● **PROBLÈME À RÉSOUDRE**
Reproduisez chaque ligne de la liste ci-dessous, sans y changer quoi que ce soit.

_ _ _

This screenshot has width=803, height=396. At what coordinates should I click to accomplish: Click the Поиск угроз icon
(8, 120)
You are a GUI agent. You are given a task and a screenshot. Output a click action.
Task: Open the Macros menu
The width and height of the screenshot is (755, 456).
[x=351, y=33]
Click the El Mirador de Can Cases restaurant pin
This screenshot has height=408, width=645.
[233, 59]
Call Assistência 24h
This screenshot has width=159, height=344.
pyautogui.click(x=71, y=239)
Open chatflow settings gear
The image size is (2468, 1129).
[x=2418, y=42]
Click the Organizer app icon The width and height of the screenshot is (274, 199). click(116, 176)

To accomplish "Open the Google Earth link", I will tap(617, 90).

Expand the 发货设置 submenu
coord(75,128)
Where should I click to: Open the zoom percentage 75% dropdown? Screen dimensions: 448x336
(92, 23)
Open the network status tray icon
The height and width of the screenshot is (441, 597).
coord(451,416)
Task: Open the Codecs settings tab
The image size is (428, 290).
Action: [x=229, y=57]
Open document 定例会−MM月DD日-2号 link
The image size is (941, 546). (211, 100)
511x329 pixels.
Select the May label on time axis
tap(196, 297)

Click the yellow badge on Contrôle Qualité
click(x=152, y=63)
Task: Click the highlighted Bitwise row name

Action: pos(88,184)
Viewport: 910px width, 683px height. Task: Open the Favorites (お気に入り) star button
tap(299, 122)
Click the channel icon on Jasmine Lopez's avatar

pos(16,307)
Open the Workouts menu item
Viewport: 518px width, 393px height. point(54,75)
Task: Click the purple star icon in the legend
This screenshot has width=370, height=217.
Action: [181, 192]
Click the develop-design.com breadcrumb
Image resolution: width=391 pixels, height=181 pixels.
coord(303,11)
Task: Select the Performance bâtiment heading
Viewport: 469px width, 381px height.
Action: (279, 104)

_ _ _

● **RÉPONSE ATTENDUE**
This screenshot has width=803, height=396. At what coordinates should I click to accomplish: Click the Поиск угроз icon
(8, 120)
You are a GUI agent. You are given a task and a screenshot. Output a click action.
Task: Open the Macros menu
The width and height of the screenshot is (755, 456).
[x=351, y=33]
Click the El Mirador de Can Cases restaurant pin
This screenshot has height=408, width=645.
[233, 59]
Call Assistência 24h
This screenshot has width=159, height=344.
pyautogui.click(x=71, y=239)
Open chatflow settings gear
The image size is (2468, 1129).
[x=2418, y=42]
Click the Organizer app icon The width and height of the screenshot is (274, 199). click(116, 176)

To accomplish "Open the Google Earth link", I will tap(617, 90).

Expand the 发货设置 submenu
coord(75,128)
Where should I click to: Open the zoom percentage 75% dropdown? Screen dimensions: 448x336
(92, 23)
Open the network status tray icon
The height and width of the screenshot is (441, 597).
coord(451,416)
Task: Open the Codecs settings tab
The image size is (428, 290).
Action: [x=229, y=57]
Open document 定例会−MM月DD日-2号 link
The image size is (941, 546). (211, 100)
511x329 pixels.
Select the May label on time axis
tap(196, 297)

Click the yellow badge on Contrôle Qualité
click(x=152, y=63)
Task: Click the highlighted Bitwise row name

Action: pos(88,184)
Viewport: 910px width, 683px height. Task: Open the Favorites (お気に入り) star button
tap(299, 122)
Click the channel icon on Jasmine Lopez's avatar

pos(16,307)
Open the Workouts menu item
Viewport: 518px width, 393px height. point(54,75)
Task: Click the purple star icon in the legend
This screenshot has width=370, height=217.
Action: [181, 192]
Click the develop-design.com breadcrumb
Image resolution: width=391 pixels, height=181 pixels.
coord(303,11)
Task: Select the Performance bâtiment heading
Viewport: 469px width, 381px height.
Action: (279, 104)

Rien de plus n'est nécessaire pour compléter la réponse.